A case-based General Education course at Harvard College studies religious conflict in the unlikeliest of places: our own backyards. Launched in fall 2007, Professor Diana Eck’s “The World’s Religions in Multicultural America: Case Studies in Religious Pluralism” shatters the illusion that freedom of religion in America brings harmonious coexistence—instead, this freedom has put religions in direct contact, conversation, and conflict. Professor Eck’s class uses the case study method to fulfill a primary goal of the required undergraduate curriculum: “not to draw students into a discipline, but to bring the disciplines into students’ lives.”

The Pluralism Project at Harvard University, a research and resource-sharing venture in religious diversity founded and directed by Eck, developed these case studies organized by “Sites of Encounter”: schools and universities, city halls, suburbs, workplaces, and memorials. The selected problems were either nationally provocative, such as the “Mosque at Ground Zero”; locally consequential, as when the city of Cambridge considered adding the Muslim holidays Eid al-Fitr or Eid al-Adha to its school calendar; or internationally relevant, like the domestic traces of Middle Eastern conflict between Jews and Muslims.

I took this course in fall 2011; it was my first introduction to the case study method.
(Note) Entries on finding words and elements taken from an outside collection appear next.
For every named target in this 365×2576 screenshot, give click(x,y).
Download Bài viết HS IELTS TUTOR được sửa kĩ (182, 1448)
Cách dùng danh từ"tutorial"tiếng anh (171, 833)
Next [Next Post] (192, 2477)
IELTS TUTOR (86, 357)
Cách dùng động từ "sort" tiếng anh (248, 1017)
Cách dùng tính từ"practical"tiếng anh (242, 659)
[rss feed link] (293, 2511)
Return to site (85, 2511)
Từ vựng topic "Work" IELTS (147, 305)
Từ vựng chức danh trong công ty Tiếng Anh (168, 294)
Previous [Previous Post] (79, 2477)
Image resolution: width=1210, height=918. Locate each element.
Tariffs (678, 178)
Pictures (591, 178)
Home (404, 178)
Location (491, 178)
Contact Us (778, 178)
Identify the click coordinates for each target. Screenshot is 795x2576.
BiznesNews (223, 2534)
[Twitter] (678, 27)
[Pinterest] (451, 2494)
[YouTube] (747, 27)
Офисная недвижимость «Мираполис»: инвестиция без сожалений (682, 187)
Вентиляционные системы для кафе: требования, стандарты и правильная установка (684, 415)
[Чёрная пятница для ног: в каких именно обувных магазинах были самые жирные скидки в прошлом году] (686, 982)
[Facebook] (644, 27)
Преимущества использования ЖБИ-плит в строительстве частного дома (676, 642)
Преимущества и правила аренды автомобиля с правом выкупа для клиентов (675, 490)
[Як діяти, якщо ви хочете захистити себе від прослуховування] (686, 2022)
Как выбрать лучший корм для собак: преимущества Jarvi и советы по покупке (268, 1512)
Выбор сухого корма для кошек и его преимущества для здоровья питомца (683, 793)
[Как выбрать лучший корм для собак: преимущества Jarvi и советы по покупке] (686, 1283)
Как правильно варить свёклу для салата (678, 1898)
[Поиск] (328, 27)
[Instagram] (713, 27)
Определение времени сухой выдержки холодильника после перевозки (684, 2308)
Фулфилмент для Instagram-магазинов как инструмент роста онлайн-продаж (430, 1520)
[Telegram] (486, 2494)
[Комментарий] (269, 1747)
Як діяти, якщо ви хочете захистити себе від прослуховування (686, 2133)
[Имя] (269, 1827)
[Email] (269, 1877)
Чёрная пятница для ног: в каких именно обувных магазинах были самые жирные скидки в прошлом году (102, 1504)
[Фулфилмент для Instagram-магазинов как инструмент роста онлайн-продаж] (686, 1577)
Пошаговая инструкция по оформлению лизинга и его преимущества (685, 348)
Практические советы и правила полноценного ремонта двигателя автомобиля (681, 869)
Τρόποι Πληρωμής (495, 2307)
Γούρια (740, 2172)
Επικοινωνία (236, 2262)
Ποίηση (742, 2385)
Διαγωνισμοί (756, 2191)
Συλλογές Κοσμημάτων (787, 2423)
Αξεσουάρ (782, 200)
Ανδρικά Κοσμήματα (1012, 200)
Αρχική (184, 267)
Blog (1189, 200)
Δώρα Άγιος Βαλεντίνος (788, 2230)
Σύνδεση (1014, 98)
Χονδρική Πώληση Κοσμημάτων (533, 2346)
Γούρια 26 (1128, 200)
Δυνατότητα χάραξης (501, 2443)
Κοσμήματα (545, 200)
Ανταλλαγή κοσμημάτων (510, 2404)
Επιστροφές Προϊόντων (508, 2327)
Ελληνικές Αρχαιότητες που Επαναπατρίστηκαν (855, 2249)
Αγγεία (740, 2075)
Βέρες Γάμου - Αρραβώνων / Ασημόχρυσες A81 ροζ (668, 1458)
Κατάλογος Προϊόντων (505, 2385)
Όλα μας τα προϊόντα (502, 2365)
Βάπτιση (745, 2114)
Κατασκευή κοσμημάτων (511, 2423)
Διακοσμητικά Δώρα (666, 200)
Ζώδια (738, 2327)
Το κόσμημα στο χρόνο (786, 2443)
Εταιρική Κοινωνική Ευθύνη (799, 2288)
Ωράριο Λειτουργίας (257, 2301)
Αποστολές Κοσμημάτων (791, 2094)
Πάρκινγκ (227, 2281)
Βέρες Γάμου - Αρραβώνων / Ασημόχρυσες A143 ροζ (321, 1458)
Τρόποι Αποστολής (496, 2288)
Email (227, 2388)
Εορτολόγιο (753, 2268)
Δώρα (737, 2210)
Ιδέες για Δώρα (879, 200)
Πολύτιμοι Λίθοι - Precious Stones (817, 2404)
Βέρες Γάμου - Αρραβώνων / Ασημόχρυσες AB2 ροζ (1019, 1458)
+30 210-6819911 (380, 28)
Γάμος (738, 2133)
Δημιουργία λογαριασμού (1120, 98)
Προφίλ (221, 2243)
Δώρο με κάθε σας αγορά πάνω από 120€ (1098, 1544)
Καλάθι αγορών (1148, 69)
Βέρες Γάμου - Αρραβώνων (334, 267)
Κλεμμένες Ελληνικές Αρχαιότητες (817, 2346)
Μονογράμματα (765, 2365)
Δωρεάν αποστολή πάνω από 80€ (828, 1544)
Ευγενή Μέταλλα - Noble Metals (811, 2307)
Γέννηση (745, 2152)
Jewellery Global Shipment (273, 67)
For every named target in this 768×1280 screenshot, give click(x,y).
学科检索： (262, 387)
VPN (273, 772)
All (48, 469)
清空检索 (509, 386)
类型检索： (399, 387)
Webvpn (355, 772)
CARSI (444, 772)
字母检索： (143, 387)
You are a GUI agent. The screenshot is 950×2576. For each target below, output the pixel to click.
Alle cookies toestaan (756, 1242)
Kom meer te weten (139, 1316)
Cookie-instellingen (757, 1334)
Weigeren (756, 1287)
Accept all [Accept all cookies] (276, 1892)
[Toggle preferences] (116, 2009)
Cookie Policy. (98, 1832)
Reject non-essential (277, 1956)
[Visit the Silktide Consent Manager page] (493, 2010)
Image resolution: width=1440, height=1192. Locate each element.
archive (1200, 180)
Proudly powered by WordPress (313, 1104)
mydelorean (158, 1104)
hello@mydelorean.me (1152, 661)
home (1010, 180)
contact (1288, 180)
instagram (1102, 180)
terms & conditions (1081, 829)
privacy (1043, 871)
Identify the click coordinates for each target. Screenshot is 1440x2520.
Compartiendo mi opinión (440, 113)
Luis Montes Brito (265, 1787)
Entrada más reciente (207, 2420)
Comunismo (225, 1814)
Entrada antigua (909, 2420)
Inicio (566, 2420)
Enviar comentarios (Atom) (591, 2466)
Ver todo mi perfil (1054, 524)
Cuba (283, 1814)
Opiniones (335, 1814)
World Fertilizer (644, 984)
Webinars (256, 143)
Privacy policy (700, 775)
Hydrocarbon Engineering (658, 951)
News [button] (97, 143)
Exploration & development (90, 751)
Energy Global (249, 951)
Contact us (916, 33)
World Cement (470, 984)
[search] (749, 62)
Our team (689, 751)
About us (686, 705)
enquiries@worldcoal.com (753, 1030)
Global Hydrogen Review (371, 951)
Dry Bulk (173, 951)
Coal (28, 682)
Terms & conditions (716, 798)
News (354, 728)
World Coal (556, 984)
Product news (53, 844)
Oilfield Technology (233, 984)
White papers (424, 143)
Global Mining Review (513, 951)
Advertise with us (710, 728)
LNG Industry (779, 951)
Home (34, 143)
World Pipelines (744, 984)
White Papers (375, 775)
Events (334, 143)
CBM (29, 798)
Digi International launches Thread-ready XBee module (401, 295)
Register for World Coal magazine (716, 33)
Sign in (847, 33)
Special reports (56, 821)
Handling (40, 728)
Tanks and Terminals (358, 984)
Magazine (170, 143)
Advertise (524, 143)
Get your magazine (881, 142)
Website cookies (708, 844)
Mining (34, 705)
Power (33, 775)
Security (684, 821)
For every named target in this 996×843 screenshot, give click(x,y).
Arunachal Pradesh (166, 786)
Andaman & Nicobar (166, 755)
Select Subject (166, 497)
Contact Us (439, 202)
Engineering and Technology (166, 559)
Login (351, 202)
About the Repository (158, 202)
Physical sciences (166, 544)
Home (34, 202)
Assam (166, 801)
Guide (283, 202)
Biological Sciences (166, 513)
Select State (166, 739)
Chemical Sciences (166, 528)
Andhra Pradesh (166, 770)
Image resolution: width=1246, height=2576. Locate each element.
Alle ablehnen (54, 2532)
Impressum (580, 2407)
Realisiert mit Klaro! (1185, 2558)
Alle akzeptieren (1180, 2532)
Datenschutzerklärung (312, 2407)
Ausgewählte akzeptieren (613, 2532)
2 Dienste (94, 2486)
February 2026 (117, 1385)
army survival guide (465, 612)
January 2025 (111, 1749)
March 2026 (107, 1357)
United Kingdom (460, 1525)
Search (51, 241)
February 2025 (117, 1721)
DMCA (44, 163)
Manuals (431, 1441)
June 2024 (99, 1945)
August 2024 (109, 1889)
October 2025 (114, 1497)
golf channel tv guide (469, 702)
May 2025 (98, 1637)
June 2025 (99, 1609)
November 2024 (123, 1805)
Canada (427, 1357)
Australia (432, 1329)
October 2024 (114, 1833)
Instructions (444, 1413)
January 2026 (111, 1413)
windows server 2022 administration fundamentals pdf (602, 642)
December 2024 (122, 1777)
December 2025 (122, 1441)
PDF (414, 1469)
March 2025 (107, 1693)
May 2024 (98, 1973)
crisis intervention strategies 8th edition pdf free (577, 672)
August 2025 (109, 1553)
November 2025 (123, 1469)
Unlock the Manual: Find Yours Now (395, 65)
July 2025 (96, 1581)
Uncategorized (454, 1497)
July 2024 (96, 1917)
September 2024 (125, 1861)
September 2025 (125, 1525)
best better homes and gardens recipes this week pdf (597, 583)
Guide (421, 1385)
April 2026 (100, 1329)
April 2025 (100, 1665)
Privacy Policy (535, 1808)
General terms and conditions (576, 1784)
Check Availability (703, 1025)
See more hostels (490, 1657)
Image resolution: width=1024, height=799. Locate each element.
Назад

The class centered on written and verbal discussion, and each student was encouraged to share their personal religious perspective. The diversity came alive in the classroom, proof that the lessons were widely applicable. Now, working at Harvard Law School, I imagine these case studies could be spun to teach future lawyers and leaders to interpret anti-discrimination law, negotiate and mediate faith-based controversy, advise local governments, and make fair and informed decisions on behalf of a diverse constituency.

“Driven by Faith or Customer Service? Muslim Taxi Drivers at the MSP Airport” asked us to articulate deeper, unspoken issues and to consider the risks of action and inaction in intractable conflicts. Other case studies required us to respond effectively to propaganda and religious rhetoric—rather than trying to change or dismiss certain viewpoints we considered inflammatory or incorrect, we had to legitimize every opinion and change our responses.

There were no exams to prove oneself as righteous or superior; it would have undermined the very point of the course. Rather, Professor Eck gave real attention to cultivating reflective, empathetic minds.

For the final project, each student wrote a contemporary case study about religious conflict—we were able to identify nascent crises around us, inhabit another’s perspective, and apply our problem solving skills to a novel situation.

Three years later, I don’t remember the names of every case study’s protagonist or all of the discussion questions asked, but I find myself approaching conflict with a greater appreciation of individual identity. So rarely in conflict do we value interpersonal skills to the extent we do strategy or power. Only by participating in these conflicts myself could I learn that.